#### YOUR INSTRUCTIONS
The line containing "promo@heavymetal.dk (54, 2458)" marks the end: write out exactly every line from the first line of the data below through that line, and only those.

(Saved entries)

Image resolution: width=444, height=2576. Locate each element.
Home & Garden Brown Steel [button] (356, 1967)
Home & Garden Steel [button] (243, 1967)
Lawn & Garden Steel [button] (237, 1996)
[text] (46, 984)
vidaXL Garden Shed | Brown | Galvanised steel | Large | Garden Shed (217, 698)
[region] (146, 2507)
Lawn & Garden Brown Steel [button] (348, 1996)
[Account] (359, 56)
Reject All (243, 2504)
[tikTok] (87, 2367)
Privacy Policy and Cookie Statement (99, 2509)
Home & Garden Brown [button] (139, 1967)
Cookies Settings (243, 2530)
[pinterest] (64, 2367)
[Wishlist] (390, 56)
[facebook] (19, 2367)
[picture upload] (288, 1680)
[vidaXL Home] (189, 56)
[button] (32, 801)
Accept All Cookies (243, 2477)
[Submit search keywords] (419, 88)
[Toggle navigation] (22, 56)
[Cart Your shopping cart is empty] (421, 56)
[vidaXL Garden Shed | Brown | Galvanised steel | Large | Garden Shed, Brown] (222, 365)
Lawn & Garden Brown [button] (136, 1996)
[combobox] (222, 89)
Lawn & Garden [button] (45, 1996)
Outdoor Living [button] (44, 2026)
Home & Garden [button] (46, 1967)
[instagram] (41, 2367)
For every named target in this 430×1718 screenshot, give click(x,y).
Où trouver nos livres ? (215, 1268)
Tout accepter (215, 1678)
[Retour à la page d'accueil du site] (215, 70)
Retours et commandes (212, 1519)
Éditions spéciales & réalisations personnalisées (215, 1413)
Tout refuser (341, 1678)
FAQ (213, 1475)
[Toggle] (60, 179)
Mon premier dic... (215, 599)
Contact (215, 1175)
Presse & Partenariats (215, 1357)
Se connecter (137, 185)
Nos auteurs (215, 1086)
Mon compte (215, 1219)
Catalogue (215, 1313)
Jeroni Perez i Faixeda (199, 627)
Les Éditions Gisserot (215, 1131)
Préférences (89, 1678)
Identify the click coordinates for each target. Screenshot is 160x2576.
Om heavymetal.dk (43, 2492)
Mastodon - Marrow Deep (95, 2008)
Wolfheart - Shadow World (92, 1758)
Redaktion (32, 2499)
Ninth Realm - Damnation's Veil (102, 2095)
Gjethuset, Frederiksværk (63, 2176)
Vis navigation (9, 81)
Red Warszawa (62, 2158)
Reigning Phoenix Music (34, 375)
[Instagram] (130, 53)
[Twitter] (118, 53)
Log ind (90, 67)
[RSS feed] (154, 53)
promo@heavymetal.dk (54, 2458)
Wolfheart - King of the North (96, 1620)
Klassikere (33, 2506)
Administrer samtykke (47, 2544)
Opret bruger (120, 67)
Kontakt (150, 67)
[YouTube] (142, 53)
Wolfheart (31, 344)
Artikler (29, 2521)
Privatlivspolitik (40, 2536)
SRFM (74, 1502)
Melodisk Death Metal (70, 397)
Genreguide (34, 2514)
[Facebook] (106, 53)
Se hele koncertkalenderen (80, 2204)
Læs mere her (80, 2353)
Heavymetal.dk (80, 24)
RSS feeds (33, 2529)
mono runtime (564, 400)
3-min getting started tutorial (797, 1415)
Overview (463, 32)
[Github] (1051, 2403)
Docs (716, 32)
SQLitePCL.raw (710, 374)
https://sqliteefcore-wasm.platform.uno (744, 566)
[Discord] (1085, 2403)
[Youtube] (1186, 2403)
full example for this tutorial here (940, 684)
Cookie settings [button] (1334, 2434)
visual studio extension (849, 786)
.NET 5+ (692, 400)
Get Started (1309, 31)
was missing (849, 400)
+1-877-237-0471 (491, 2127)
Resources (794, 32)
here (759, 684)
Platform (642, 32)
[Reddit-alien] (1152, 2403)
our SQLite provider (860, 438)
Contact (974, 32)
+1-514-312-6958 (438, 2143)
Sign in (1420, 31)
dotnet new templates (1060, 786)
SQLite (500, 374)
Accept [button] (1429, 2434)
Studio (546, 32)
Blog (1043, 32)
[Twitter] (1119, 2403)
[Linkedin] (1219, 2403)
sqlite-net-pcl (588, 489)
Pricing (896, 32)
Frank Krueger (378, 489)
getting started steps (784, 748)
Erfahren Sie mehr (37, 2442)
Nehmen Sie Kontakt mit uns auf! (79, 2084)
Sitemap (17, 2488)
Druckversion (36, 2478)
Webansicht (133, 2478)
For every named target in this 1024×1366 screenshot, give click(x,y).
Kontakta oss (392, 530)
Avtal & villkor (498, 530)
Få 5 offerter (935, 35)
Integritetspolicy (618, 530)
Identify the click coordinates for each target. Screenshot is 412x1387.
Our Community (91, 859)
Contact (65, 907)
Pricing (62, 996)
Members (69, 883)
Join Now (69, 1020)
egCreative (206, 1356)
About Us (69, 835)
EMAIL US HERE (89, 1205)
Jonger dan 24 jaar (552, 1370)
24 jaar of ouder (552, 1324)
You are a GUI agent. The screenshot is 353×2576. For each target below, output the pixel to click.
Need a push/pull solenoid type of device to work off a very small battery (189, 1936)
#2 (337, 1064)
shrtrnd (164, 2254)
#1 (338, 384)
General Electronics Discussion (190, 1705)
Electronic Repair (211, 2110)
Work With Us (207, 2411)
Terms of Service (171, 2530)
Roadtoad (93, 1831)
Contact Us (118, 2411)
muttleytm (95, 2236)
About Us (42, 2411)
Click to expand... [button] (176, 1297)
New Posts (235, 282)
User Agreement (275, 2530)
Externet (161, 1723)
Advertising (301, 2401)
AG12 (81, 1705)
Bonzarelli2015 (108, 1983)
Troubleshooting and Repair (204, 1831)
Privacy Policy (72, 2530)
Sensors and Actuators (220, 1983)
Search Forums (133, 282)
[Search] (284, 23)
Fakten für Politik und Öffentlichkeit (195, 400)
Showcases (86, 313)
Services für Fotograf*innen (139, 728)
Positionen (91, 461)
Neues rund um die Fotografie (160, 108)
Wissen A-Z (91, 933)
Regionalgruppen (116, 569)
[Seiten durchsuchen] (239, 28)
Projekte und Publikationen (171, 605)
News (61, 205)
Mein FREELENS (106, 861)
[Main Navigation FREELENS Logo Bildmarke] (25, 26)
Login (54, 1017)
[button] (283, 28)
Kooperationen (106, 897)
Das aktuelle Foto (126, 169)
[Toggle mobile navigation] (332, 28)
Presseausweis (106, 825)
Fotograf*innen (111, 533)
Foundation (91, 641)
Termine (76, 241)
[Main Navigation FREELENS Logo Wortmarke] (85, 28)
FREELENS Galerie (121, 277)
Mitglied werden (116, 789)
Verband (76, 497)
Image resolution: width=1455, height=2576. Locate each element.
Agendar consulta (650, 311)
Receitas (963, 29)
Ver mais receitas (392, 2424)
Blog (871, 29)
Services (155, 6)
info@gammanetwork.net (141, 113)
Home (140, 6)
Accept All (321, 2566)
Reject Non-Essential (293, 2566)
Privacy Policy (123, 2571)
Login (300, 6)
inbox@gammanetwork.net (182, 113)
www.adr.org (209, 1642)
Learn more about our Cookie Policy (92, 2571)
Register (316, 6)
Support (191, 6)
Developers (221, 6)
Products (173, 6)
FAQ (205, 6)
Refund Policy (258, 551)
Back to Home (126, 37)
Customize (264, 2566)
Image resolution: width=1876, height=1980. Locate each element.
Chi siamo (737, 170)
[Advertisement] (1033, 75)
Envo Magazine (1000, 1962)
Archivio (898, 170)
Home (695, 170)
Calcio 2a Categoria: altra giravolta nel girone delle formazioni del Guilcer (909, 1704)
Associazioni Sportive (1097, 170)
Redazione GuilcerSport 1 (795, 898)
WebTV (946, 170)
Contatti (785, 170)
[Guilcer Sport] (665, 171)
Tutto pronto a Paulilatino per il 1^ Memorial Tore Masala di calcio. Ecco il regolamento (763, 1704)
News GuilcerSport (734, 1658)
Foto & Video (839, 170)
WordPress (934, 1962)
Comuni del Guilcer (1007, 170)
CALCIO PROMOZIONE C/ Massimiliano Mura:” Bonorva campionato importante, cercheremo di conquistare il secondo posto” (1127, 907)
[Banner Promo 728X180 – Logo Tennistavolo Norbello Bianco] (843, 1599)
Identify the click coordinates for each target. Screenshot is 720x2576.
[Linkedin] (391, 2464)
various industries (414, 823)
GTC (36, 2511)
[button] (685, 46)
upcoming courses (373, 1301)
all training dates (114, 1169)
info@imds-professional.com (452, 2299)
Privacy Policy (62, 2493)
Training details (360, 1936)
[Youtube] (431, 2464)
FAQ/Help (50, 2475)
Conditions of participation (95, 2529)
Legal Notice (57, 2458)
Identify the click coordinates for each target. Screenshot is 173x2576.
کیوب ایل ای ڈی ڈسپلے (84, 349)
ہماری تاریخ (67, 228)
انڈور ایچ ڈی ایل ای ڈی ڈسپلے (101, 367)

#### ANSWER SPACE
Image resolution: width=444, height=2576. Locate each element.
Home & Garden Brown Steel [button] (356, 1967)
Home & Garden Steel [button] (243, 1967)
Lawn & Garden Steel [button] (237, 1996)
[text] (46, 984)
vidaXL Garden Shed | Brown | Galvanised steel | Large | Garden Shed (217, 698)
[region] (146, 2507)
Lawn & Garden Brown Steel [button] (348, 1996)
[Account] (359, 56)
Reject All (243, 2504)
[tikTok] (87, 2367)
Privacy Policy and Cookie Statement (99, 2509)
Home & Garden Brown [button] (139, 1967)
Cookies Settings (243, 2530)
[pinterest] (64, 2367)
[Wishlist] (390, 56)
[facebook] (19, 2367)
[picture upload] (288, 1680)
[vidaXL Home] (189, 56)
[button] (32, 801)
Accept All Cookies (243, 2477)
[Submit search keywords] (419, 88)
[Toggle navigation] (22, 56)
[Cart Your shopping cart is empty] (421, 56)
[vidaXL Garden Shed | Brown | Galvanised steel | Large | Garden Shed, Brown] (222, 365)
Lawn & Garden Brown [button] (136, 1996)
[combobox] (222, 89)
Lawn & Garden [button] (45, 1996)
Outdoor Living [button] (44, 2026)
Home & Garden [button] (46, 1967)
[instagram] (41, 2367)
For every named target in this 430×1718 screenshot, give click(x,y).
Où trouver nos livres ? (215, 1268)
Tout accepter (215, 1678)
[Retour à la page d'accueil du site] (215, 70)
Retours et commandes (212, 1519)
Éditions spéciales & réalisations personnalisées (215, 1413)
Tout refuser (341, 1678)
FAQ (213, 1475)
[Toggle] (60, 179)
Mon premier dic... (215, 599)
Contact (215, 1175)
Presse & Partenariats (215, 1357)
Se connecter (137, 185)
Nos auteurs (215, 1086)
Mon compte (215, 1219)
Catalogue (215, 1313)
Jeroni Perez i Faixeda (199, 627)
Les Éditions Gisserot (215, 1131)
Préférences (89, 1678)
Identify the click coordinates for each target. Screenshot is 160x2576.
Om heavymetal.dk (43, 2492)
Mastodon - Marrow Deep (95, 2008)
Wolfheart - Shadow World (92, 1758)
Redaktion (32, 2499)
Ninth Realm - Damnation's Veil (102, 2095)
Gjethuset, Frederiksværk (63, 2176)
Vis navigation (9, 81)
Red Warszawa (62, 2158)
Reigning Phoenix Music (34, 375)
[Instagram] (130, 53)
[Twitter] (118, 53)
Log ind (90, 67)
[RSS feed] (154, 53)
promo@heavymetal.dk (54, 2458)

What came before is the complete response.